Exercise instructions —
Which lines should be repeated? Exactly the one containing "Expand the tab search dropdown arrow" and every line after it through the end of the entries below.

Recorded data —
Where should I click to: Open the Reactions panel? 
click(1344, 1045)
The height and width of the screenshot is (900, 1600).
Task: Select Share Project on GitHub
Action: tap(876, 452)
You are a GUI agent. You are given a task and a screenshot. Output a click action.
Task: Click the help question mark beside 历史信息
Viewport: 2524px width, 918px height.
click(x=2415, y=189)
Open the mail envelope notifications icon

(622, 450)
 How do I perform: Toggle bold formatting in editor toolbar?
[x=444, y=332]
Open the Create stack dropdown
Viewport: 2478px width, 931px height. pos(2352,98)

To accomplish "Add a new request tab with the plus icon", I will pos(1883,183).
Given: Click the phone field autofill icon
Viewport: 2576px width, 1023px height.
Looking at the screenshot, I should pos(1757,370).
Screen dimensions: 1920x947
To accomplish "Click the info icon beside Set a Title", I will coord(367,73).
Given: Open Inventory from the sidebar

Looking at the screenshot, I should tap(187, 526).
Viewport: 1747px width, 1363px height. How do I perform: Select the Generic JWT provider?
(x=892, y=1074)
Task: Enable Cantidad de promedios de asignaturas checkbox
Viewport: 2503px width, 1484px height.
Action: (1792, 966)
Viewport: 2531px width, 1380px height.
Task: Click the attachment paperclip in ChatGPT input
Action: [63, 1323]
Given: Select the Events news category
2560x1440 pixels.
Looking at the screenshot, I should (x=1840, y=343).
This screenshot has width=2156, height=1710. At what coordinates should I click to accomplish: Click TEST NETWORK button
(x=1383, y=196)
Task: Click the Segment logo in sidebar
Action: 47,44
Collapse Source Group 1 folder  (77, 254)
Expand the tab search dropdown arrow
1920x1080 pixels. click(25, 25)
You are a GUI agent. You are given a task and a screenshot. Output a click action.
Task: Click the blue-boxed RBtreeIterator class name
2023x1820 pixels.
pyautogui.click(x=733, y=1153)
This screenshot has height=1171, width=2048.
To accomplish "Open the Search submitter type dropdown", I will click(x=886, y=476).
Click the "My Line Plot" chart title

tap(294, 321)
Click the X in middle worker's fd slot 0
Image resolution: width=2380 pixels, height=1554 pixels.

Answer —
Expand the tab search dropdown arrow
1920x1080 pixels. click(25, 25)
You are a GUI agent. You are given a task and a screenshot. Output a click action.
Task: Click the blue-boxed RBtreeIterator class name
2023x1820 pixels.
pyautogui.click(x=733, y=1153)
This screenshot has height=1171, width=2048.
To accomplish "Open the Search submitter type dropdown", I will click(x=886, y=476).
Click the "My Line Plot" chart title

tap(294, 321)
Click the X in middle worker's fd slot 0
Image resolution: width=2380 pixels, height=1554 pixels.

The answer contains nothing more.